Paris14eme · 01/07/2022 18:29

I have no idea? Er… I’m simply speaking from my own personal experience as a full- time boarder! So what would I know, eh?! 16+ yes fine but younger kids? It’s a cop out imo. Money is not a justification, nor is the fantasy that a young child would knowingly “choose” to board full- time unless of course it was put in their little head by Mummy (like mine tried to). Justify it all you like -but not seeing your child grow day to day, not having those casual conversations each evening after school - in fact my older 2 kids (teenagers; I’ve got 2 younger ones too) tend to tell me their problems at night just before bed, go figure!- you’re missing out. And so are they. It’s crucial for their development to be able to offload if necessary after a busy day… unless of course Matron/House Master is better than you in loco parentis. Just my reasonably held view (from my own personal experience). You need to read Joy Shaverien “ Boarding School Syndrome:The Psychological Trauma of the “Privilged” Child” if you won’t take my word for it.
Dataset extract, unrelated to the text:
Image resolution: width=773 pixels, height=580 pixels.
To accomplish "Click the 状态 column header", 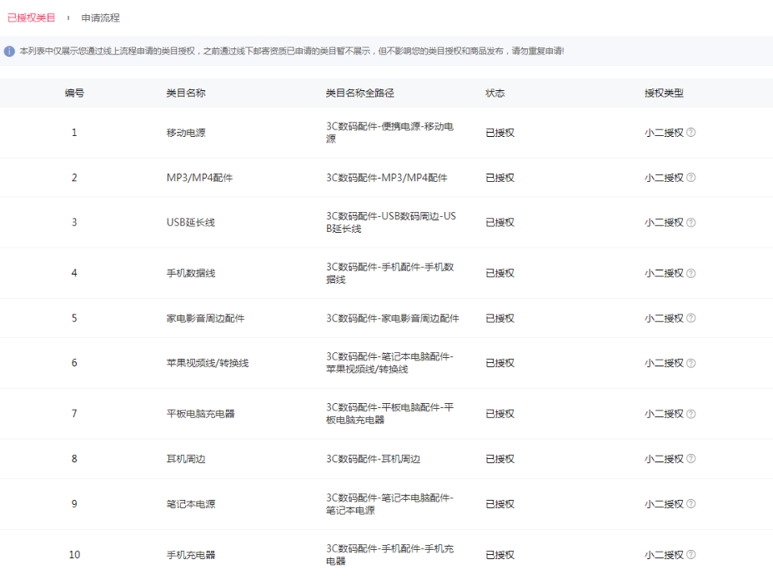I will 495,93.
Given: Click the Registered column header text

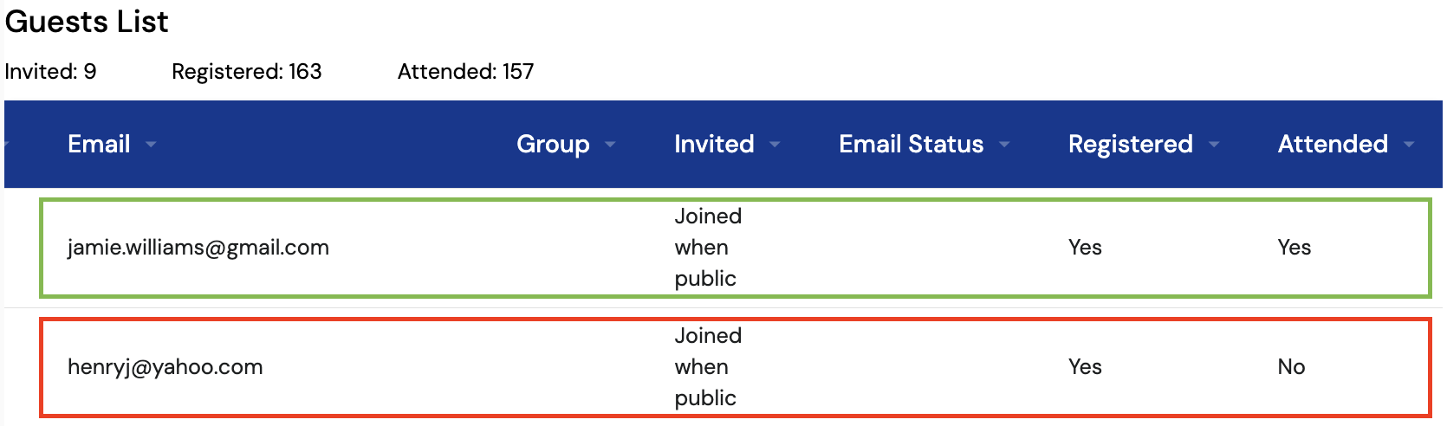Looking at the screenshot, I should pyautogui.click(x=1130, y=144).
This will no doubt shock you rigid, mine used to phone me to have those evening chats. They were weekly boarders, Monday-Friday. They went to the one school within a reasonable distance that didn't have saturday morning school. I hated them being away, every bloody day of it, they did not hate it at all.

jeaux90 · 01/07/2022 19:34

My DD13 is just back after two nights boarding, full of stories and things they did.

She loves being home, I love her being here but she loves boarding and gets to do the extended activities.

I'm a single mum and get to do two days extended work hours.

Next Wednesday she breaks up for two months, and I can't wait.

So bore off @Paris14eme. I'm sorry you had a shit time at school but some kids love it.